Our second 10-day course on e-science tools for climate research has successfully been held at the Andøya Space Center in northern Norway ( 22nd of October – 2nd of November 2018). The course ”Climate science at high latitudes: Modeling and model evaluation” is part of a series led by Stockholm University (ACES) in collaboration with the University of Helsinki, the Norwegian Meteorological Institute/University of Oslo, the latter being responsible for the Andøya course. The focus was set around the evaluation of earth system models (NorESM) using long-term observations from the Arctic region.

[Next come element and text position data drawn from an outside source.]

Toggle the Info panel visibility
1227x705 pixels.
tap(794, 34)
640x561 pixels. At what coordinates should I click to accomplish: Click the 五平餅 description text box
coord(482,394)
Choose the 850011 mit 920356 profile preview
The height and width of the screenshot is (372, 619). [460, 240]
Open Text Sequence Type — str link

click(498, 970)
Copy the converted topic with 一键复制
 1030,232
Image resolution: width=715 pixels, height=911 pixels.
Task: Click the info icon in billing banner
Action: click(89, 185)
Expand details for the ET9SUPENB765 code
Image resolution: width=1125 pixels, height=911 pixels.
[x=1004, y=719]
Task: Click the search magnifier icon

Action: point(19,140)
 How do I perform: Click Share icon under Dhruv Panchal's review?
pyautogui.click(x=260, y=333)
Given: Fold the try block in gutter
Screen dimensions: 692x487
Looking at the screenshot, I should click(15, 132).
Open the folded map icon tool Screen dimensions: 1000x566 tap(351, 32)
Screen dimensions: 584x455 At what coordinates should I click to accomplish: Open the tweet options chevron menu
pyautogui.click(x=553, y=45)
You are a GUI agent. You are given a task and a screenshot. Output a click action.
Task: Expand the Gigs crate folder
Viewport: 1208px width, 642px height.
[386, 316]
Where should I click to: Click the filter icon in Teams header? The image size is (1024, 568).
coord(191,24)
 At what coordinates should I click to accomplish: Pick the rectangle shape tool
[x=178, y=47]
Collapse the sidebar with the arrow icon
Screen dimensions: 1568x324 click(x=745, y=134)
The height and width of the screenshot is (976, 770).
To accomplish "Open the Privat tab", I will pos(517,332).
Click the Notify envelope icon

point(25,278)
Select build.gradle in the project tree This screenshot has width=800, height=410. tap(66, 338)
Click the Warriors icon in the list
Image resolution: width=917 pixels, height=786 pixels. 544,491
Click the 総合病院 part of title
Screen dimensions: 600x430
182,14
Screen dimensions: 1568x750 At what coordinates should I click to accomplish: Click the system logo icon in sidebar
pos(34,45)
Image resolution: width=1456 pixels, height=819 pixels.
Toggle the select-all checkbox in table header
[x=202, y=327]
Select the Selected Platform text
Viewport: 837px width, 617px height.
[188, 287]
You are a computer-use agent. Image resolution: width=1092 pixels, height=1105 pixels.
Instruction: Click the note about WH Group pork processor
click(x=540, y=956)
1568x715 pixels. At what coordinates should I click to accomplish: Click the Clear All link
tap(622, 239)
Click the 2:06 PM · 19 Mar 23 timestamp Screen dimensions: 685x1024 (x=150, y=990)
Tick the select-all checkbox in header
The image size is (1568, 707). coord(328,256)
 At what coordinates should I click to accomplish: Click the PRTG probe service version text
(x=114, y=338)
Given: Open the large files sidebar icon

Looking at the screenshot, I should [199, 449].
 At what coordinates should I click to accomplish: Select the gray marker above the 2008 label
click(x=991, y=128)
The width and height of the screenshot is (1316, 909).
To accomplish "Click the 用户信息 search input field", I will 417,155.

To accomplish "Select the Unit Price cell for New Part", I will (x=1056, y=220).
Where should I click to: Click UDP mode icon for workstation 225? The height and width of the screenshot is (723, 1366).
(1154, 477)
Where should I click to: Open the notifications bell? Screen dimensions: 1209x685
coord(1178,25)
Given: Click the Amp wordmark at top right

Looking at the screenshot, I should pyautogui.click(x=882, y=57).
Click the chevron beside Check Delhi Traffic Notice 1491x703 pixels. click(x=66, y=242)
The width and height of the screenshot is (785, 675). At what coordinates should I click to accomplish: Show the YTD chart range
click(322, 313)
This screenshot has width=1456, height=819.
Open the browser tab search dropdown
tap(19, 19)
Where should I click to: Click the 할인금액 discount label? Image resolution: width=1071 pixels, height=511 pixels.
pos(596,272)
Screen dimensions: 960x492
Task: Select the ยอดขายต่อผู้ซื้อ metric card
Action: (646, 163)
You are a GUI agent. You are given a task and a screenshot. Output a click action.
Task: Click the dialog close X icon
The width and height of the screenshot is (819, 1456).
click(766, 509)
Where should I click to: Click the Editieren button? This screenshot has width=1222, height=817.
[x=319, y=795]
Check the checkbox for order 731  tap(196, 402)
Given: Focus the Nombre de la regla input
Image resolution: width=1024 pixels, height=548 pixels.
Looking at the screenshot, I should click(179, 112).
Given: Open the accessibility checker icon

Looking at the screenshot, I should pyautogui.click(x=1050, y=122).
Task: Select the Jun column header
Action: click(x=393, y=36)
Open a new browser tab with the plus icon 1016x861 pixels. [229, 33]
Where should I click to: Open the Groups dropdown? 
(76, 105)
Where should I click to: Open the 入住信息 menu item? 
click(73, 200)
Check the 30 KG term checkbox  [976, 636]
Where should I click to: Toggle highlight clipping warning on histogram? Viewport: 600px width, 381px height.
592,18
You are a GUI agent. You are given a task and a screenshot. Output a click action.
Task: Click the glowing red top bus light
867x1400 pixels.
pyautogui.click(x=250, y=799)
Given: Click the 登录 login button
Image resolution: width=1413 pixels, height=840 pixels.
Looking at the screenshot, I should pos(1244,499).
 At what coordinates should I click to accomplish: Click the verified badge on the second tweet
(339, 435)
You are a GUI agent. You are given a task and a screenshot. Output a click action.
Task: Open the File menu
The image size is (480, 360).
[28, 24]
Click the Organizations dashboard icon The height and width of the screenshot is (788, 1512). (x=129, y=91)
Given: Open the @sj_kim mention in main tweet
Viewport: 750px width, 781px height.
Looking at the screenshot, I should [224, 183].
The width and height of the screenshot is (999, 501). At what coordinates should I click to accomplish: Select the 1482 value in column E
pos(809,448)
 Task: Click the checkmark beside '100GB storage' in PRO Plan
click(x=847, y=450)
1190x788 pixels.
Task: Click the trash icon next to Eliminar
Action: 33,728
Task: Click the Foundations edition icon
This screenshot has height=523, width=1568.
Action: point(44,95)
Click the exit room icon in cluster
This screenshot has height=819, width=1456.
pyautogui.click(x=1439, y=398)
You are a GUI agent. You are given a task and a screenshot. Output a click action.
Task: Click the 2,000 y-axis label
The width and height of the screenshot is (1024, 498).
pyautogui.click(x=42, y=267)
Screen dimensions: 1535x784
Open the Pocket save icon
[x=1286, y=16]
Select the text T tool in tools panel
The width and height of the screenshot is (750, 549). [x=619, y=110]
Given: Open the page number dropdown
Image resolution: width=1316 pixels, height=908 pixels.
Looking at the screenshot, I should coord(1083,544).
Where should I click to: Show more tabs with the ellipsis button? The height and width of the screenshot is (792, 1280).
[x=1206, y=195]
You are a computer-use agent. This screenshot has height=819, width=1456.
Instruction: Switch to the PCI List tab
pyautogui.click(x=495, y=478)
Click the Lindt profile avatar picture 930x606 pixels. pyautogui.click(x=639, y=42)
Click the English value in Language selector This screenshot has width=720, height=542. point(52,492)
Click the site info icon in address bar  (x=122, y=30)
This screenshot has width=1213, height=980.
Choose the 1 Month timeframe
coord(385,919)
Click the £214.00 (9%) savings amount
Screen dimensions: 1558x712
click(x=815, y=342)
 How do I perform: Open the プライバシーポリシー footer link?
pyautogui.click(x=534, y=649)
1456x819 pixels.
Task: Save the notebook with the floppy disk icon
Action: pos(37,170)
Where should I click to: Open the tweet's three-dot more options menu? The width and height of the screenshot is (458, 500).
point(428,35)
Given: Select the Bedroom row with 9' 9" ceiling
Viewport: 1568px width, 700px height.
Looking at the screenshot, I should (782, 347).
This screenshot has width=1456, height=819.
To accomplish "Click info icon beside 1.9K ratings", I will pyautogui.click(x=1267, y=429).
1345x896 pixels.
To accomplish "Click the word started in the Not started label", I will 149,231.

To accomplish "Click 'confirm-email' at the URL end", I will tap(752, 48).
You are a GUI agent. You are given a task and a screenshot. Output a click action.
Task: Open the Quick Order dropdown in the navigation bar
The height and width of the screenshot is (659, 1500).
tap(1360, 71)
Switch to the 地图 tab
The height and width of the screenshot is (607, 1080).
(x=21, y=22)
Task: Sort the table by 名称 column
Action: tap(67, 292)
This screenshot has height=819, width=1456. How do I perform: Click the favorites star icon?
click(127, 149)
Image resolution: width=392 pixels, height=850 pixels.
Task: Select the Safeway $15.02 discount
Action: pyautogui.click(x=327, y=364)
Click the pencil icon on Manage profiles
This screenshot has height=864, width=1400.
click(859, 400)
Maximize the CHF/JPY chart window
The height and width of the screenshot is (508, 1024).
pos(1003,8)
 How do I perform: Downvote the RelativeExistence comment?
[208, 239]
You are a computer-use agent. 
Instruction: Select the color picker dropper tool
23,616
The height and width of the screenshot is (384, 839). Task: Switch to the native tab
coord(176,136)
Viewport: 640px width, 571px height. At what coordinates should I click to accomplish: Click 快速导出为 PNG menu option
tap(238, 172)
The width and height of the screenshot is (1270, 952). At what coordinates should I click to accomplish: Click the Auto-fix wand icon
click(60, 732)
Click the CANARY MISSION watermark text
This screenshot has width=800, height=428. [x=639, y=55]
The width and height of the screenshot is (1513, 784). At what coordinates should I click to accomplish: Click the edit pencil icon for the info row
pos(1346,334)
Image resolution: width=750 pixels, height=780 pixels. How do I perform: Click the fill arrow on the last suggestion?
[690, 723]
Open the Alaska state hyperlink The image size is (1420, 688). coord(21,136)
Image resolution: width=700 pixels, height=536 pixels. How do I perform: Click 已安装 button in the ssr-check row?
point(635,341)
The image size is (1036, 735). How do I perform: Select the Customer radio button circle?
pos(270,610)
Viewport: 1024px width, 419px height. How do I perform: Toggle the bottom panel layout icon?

25 PhD and master students from various Nordic institutions joined the course, accompanied by five teachers and eight assistants. Students were introduced to open-source software like Python and Jupyter notebook to analyze, visualize and document climate data, utilizing the Norwegian infrastructure for computational science (NIRD). Introduction lectures to Arctic climate, climate modelling, measurement techniques and current tools used for model-measurement evaluation were given. The main part of this course consisted of group work. For this task, the students were grouped into six groups each led by one or two assistants. All are now preparing their report contained in a Jupyter notebook.
During their free time, all participants enjoyed the fantastic landscape of Andøya with hikes, bike rides and nightly observations of polar lights, a tour through the Andøya Space Centre, a visit to the close-by Alomar observatory (Arctic Lidar Observatory for Middle Atmosphere Research) and the whale museum at Andenes. A few of the brave participants joined an unforgettable whale-watching tour. The next course will take place in fall 2019 at Abisko, Sweden: “Atmospheric science at high latitudes: eScience for linking Arctic measurements and modeling“. The course was co-funded by Nordforsk, the Bolin Centre, eSTICC, the Univ. of Oslo, CHESS and NAROM.